Poland’s teacher reaches final of Global Teacher Prize
The educator Jolanta Okuniewska has become the first Pole to reach the final of the Global Teacher Prize, an award dubbed the Nobel Prize for teachers. Okuniewska says that she likes using tablets during lessons, but only as an additional teaching tool. Above all, it is her approach to teaching and her relationship to her pupils that she values the most.
Jolanta Okuniewska is a Grade 1-3 teacher at the Nr. 13 Primary School in Olsztyn. She has been a teacher for 29 years. Okuniewska has become the first Pole to reach the final of the prestigious Global Teacher Prize, in large part due to her unconventional teaching methods and tireless commitment. The award recognizes open-minded teachers who are popular with their pupils. The winners of the conference will share the prize money of $1 million.
"It is a big honour for me, because the Global Teacher Prize is the educator's Nobel Prize," Okuniewska told Polska.pl. "The purpose of the competition is to recognize efforts made by teachers and to demonstrate to others that being a teacher is a beautiful and valued profession, despite it attracting less prestige than it used to in the past," she adds.
Jolanta Okuniewska has made a name for herself as a teacher who has embraced the use of mobile devices during lessons. She uses tablet apps to widen the range of educational materials at her disposal in order to trigger the imagination of her pupils.
“I didn’t think I was doing anything out of the ordinary by teaching children to read, write and count occasionally using tablets as a prop,” Okuniewska says modestly. “However, I stress that mobile devices are only one of several educational aids that I use,” she adds.
When she started using tablets in 2008, it turned out that she was the first person in Poland to do so. At the time, she started work on her first international project within the eTwinning framework, a European platform that allows teachers to gain new contacts, work together and share ideas. This first project was run on the Internet with a school in Romania. This marked the beginning of her adventure with modern technology, which have since become part of her every day work. To this day, the educator works together with teachers from across Poland and other European countries by means of the eTwinning platform.

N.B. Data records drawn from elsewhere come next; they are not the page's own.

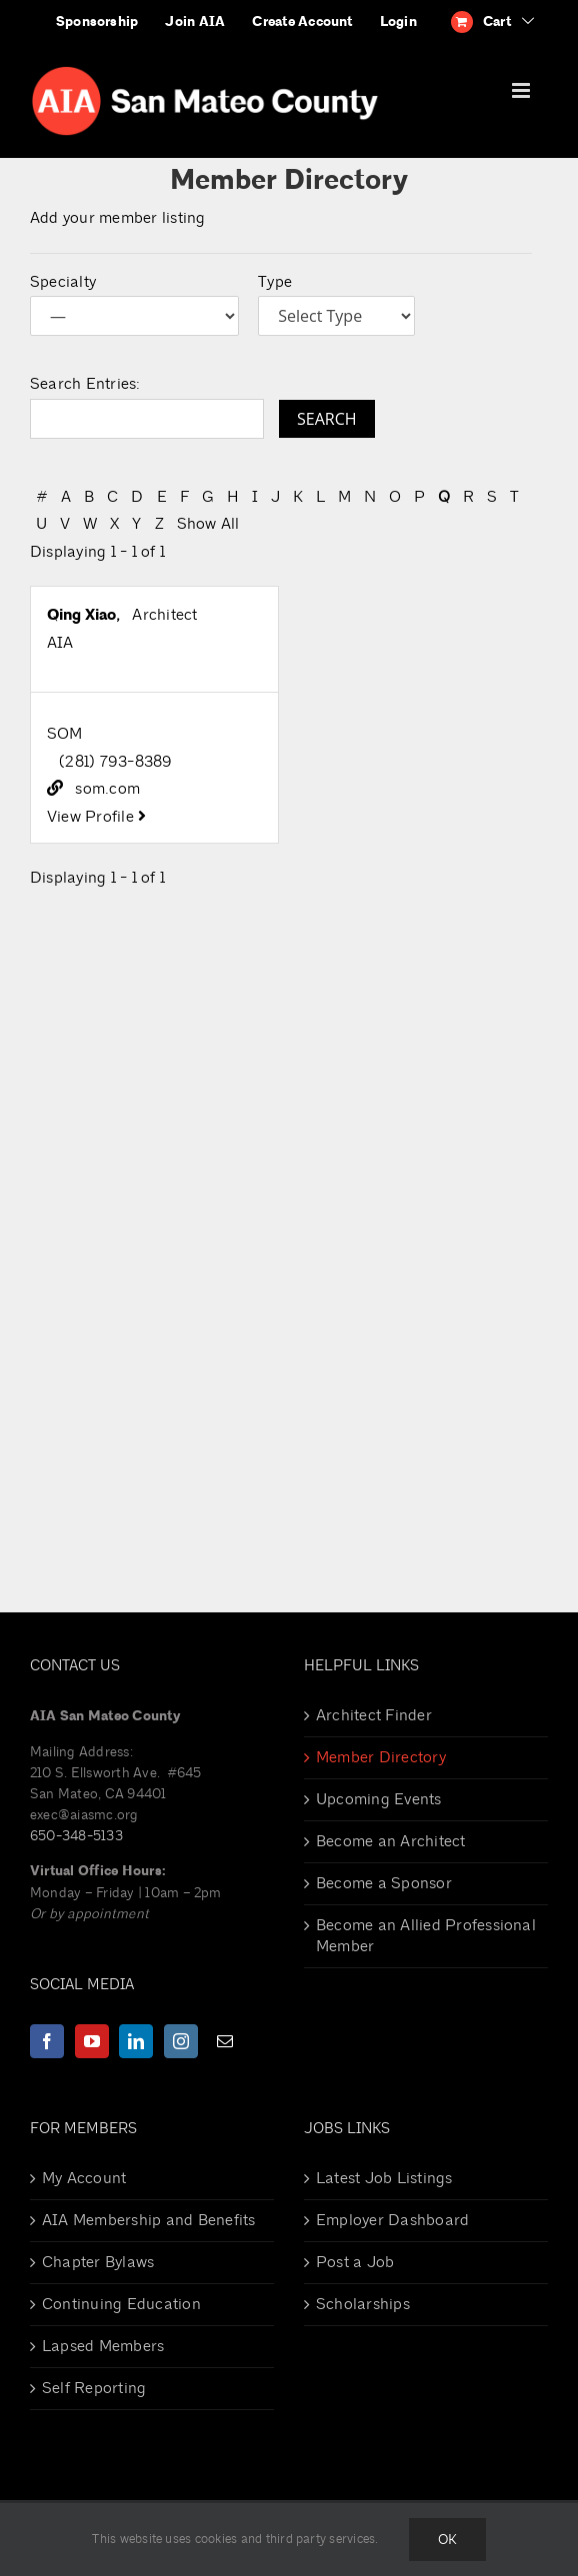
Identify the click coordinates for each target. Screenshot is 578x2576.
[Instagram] (181, 2041)
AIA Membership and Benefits (148, 2220)
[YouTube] (92, 2041)
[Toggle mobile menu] (522, 90)
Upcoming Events (379, 1799)
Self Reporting (94, 2388)
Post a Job (355, 2262)
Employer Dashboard (392, 2220)
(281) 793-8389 (115, 762)
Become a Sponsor (384, 1883)
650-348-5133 (76, 1835)
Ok (447, 2539)
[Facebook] (47, 2041)
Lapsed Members (103, 2346)
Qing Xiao (81, 615)
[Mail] (225, 2041)
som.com (107, 789)
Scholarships (363, 2304)
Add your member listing (118, 218)
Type (275, 282)
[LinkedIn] (136, 2041)
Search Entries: (85, 384)
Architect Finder (374, 1715)
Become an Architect (391, 1841)
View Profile (96, 817)
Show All (208, 524)
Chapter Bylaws (98, 2262)
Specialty (63, 282)
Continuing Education (121, 2304)
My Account (84, 2178)
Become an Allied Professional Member (426, 1935)
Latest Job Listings (384, 2178)
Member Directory (381, 1757)
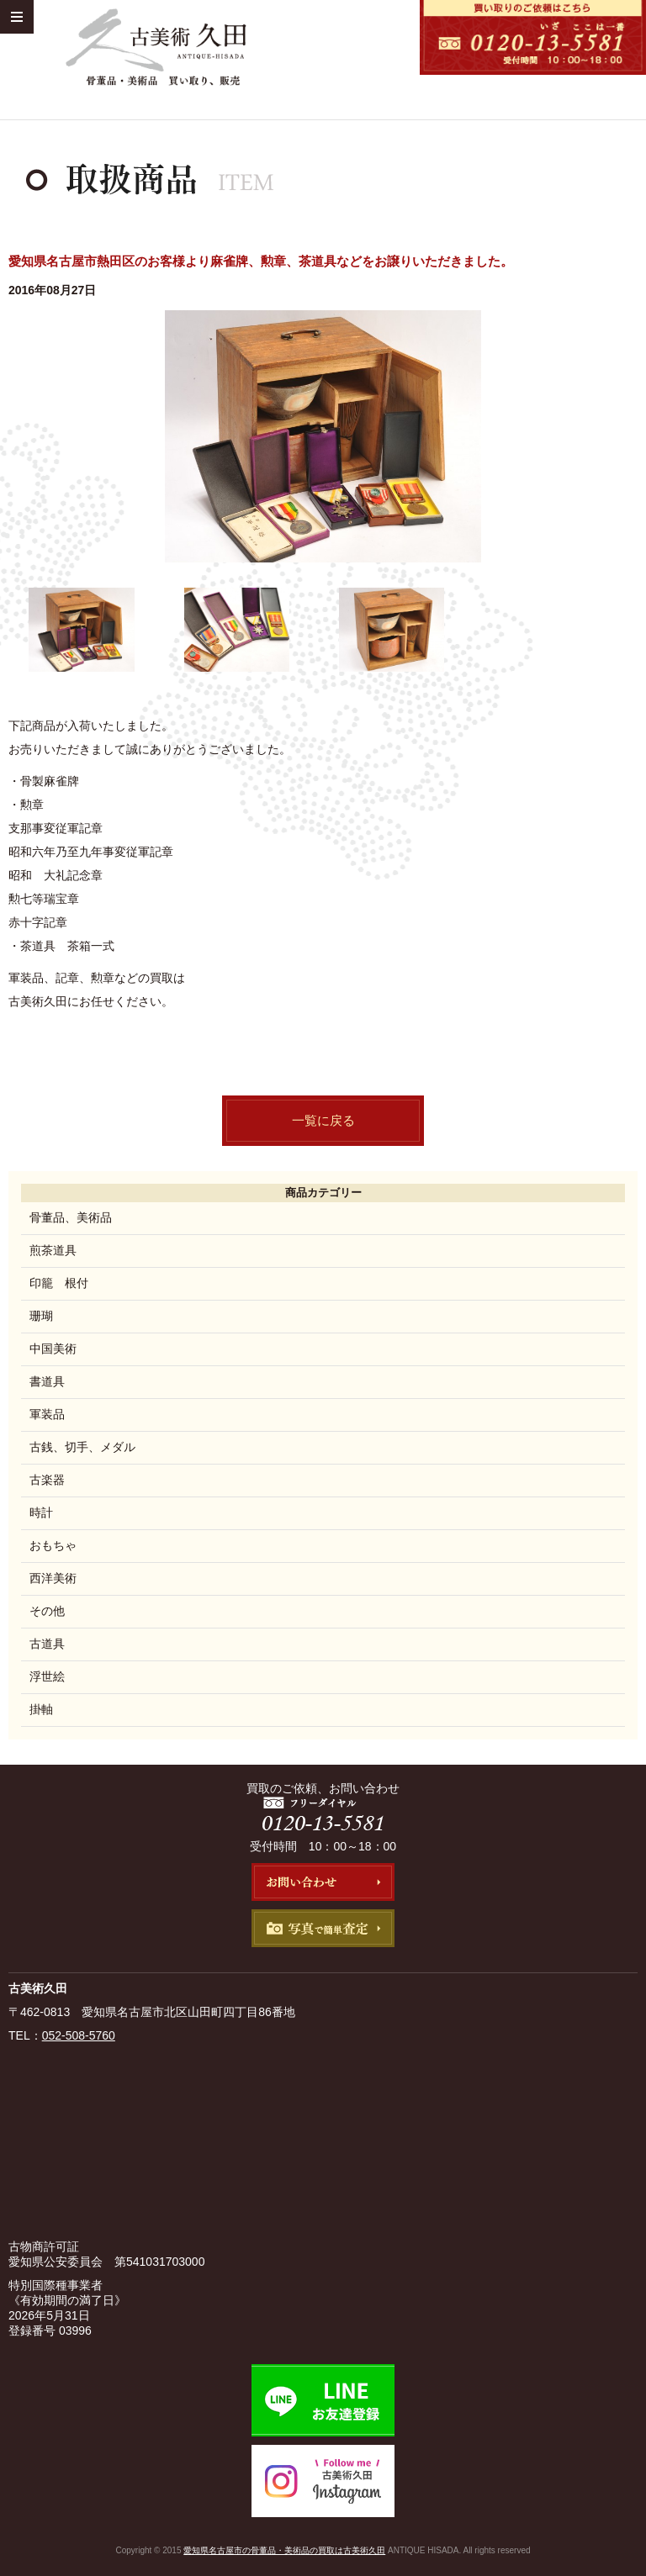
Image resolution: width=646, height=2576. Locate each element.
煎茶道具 (53, 1250)
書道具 (47, 1381)
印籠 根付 (58, 1283)
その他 (47, 1611)
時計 (41, 1512)
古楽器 (47, 1479)
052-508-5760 (78, 2035)
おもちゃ (53, 1545)
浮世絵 (47, 1676)
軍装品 (47, 1414)
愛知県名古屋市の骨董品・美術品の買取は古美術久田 (284, 2550)
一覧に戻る (323, 1120)
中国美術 (53, 1348)
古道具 (47, 1643)
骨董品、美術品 (70, 1217)
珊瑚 (41, 1315)
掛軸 (41, 1709)
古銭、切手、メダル (82, 1447)
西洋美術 (53, 1578)
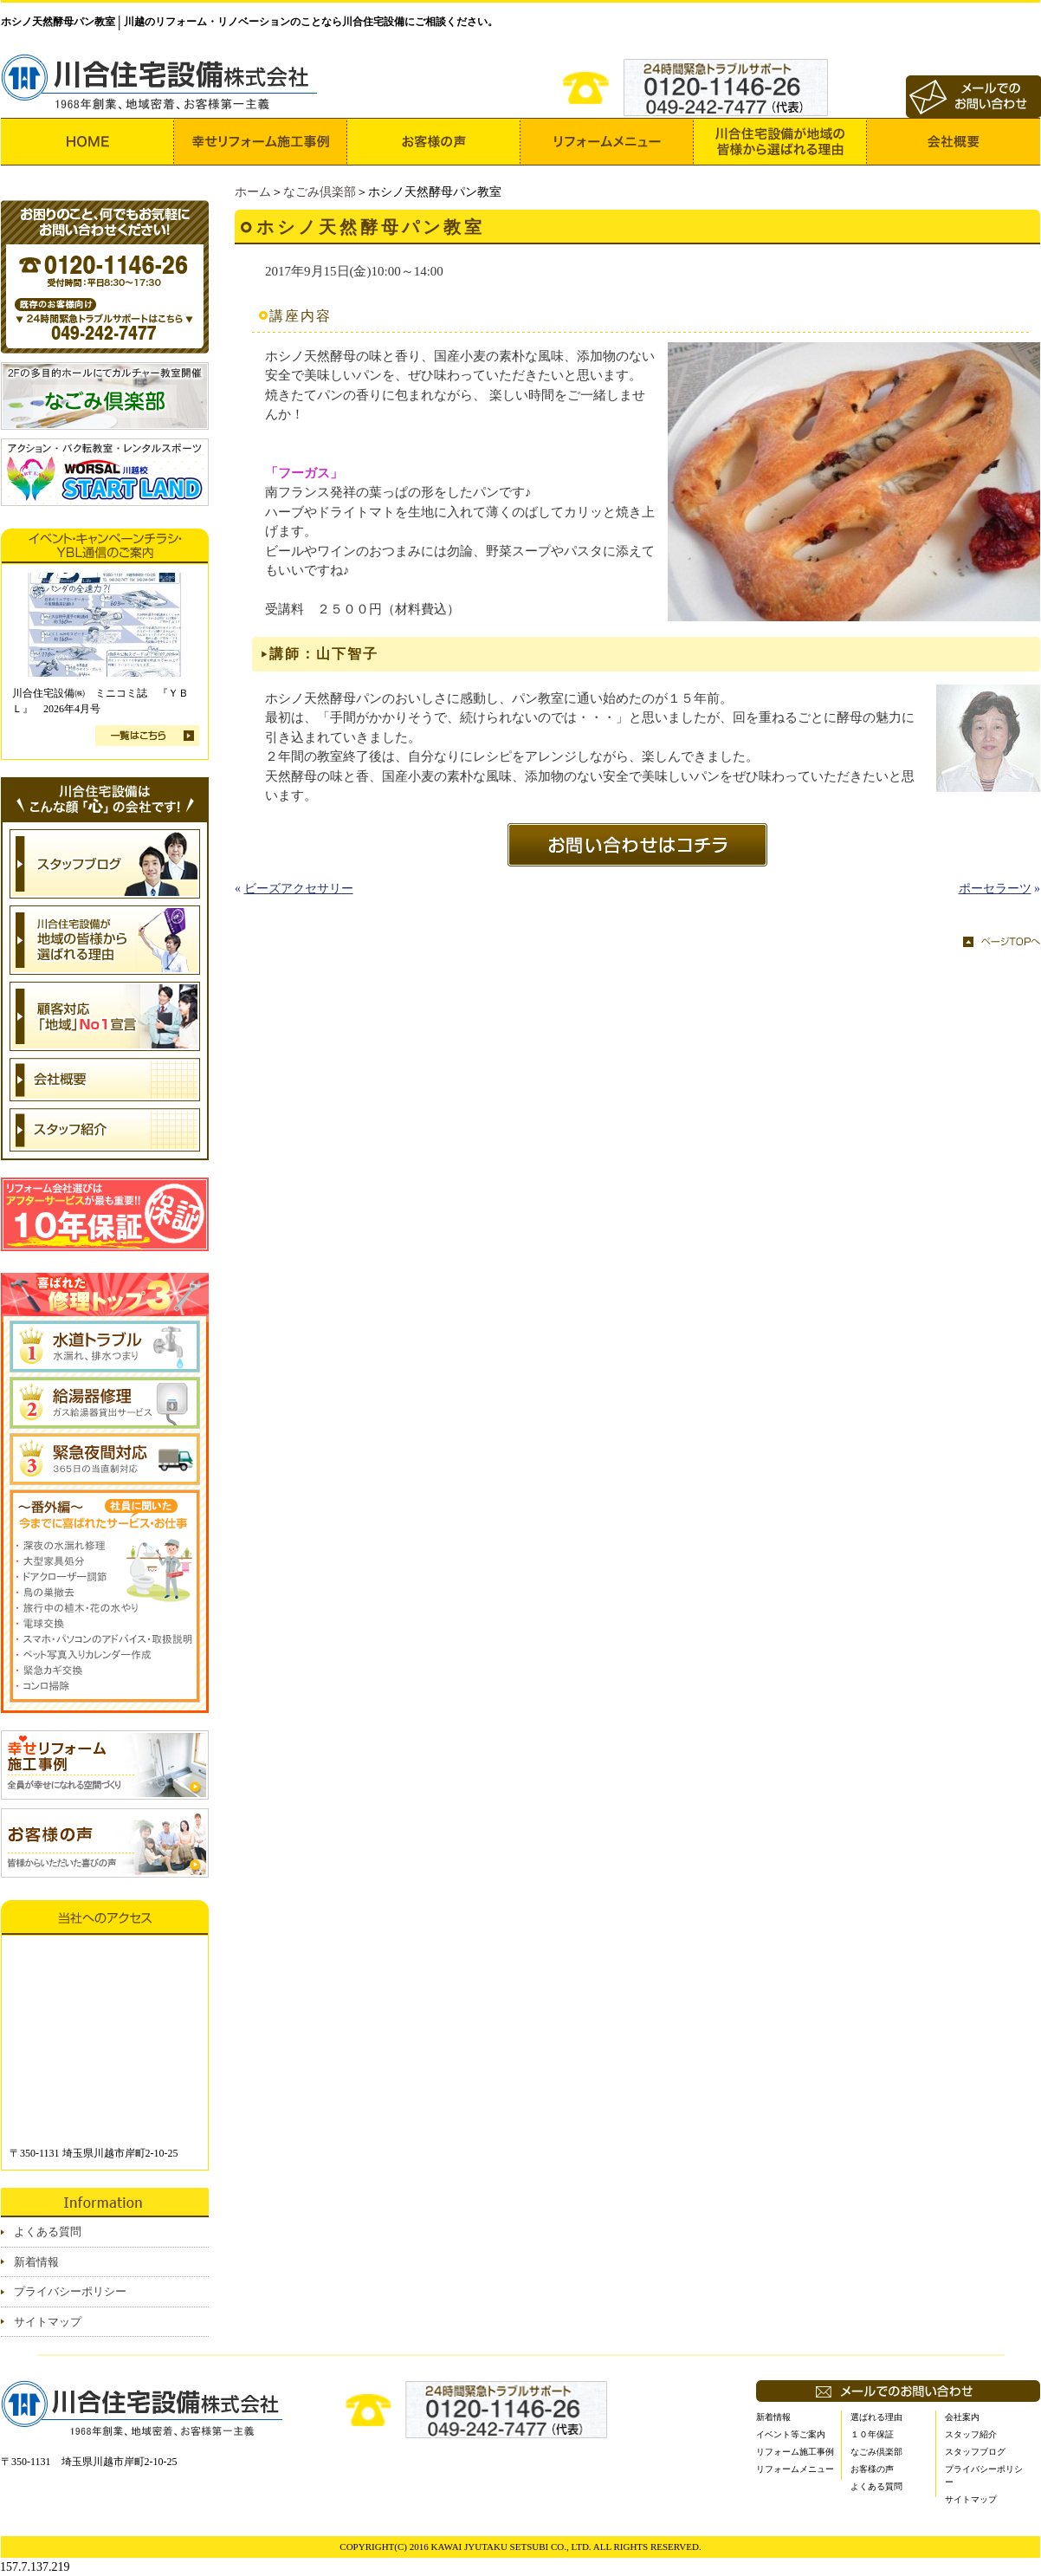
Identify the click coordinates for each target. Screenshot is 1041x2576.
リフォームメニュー (795, 2469)
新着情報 (36, 2261)
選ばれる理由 (876, 2417)
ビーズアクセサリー (298, 888)
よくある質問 (47, 2231)
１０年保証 (872, 2434)
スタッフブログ (975, 2451)
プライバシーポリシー (70, 2291)
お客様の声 (872, 2469)
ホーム (253, 191)
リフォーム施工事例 (795, 2451)
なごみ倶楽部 (319, 191)
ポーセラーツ (995, 888)
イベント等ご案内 (790, 2434)
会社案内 (962, 2417)
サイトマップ (47, 2321)
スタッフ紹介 (971, 2434)
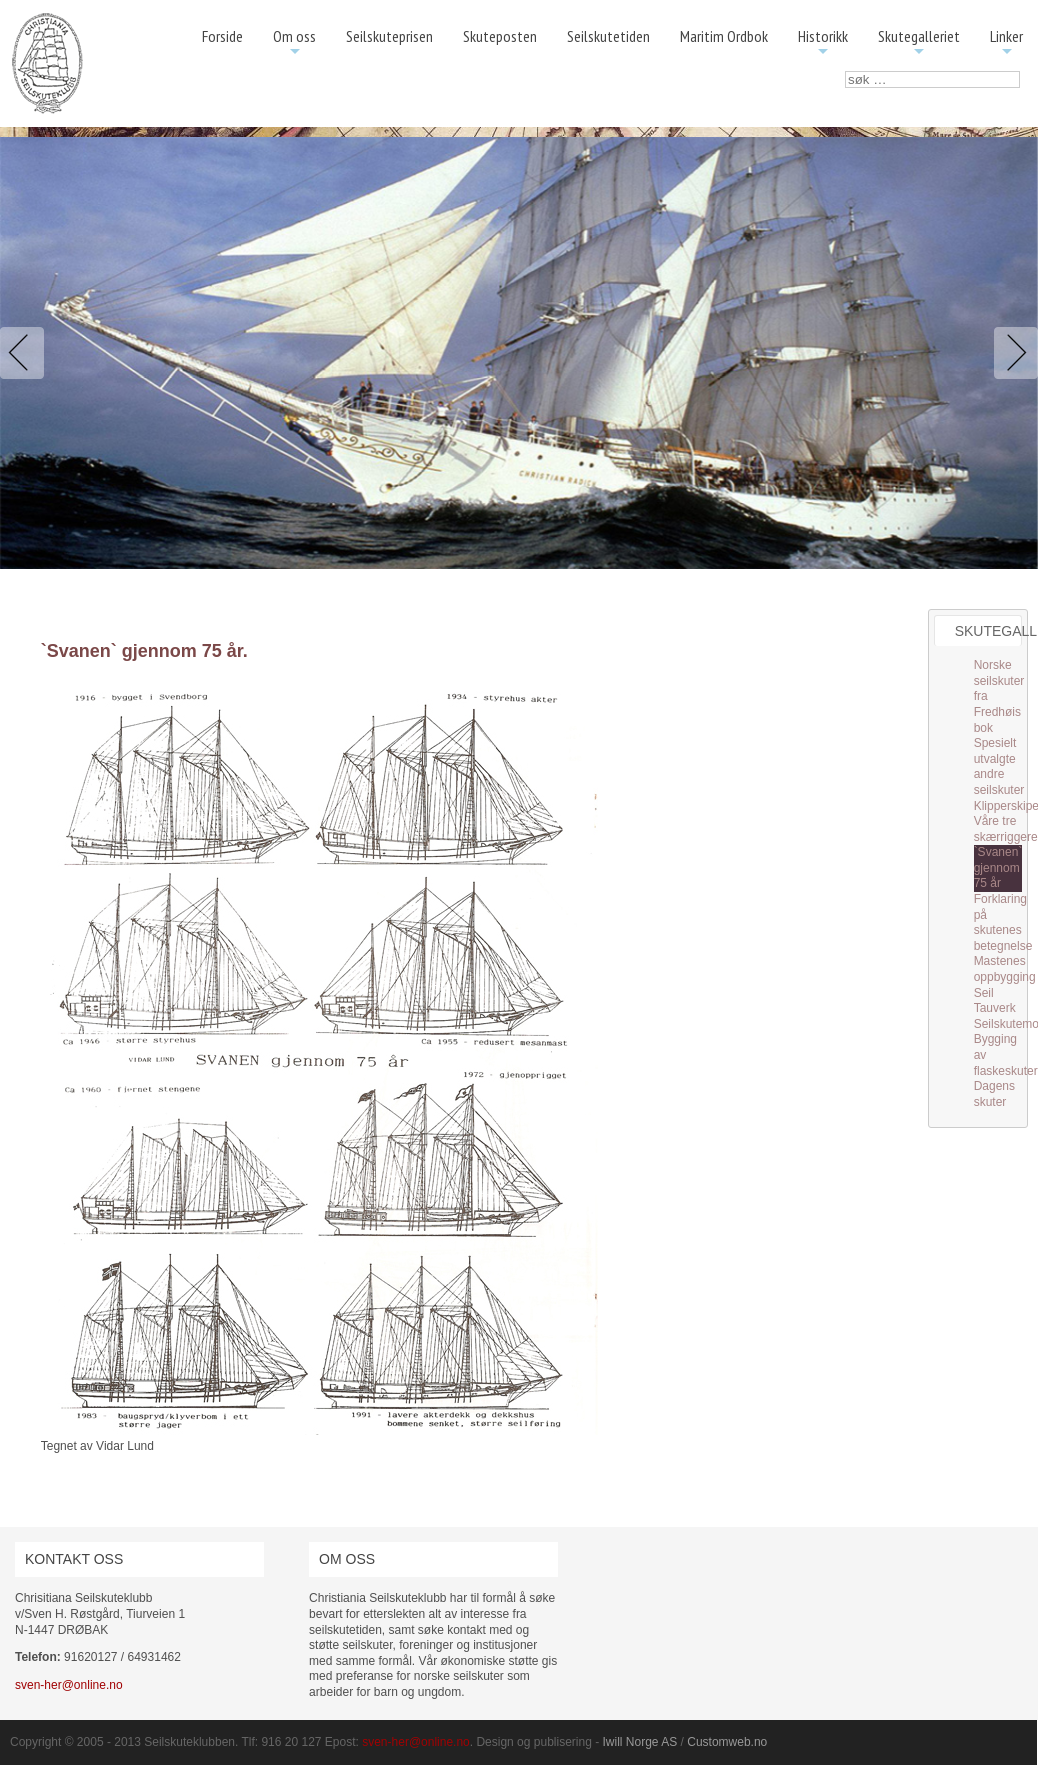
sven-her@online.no (69, 1685)
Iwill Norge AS (640, 1742)
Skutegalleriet (919, 43)
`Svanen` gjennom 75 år (998, 867)
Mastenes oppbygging (1005, 969)
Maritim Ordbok (724, 36)
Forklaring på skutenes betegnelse (1003, 922)
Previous (26, 353)
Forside (222, 36)
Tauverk (995, 1008)
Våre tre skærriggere (1006, 829)
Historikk (823, 43)
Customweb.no (727, 1742)
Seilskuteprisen (389, 36)
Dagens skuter (994, 1094)
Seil (984, 993)
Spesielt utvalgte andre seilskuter (999, 766)
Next (1012, 353)
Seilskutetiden (608, 36)
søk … (845, 71)
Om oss (294, 43)
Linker (1006, 43)
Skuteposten (500, 36)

When the Coding Masters programme, a scheme to teach computer programming to young children, was initiated in 2013, Okuniewska was quick off the mark to gain the appropriate training and became involved in its implementation. Today Coding Masters enjoys international acclaim: over 3,000 teachers from almost 1,200 schools signed up for the third edition of the programme, which kicked off in September 2015.
“My school is also taking part in the Coding Masters scheme,” Okuniewska says, adding “my pupils, currently in the second grade, code with the help of the ScratchJunior programme, which can be used on tablets.
The teacher stresses, however, that no technological gadget can ever replace a good classroom atmosphere and friendly relations with pupils. “A good teacher can lead a fascinating lesson in a classroom with bare walls,” Okuniewska adds.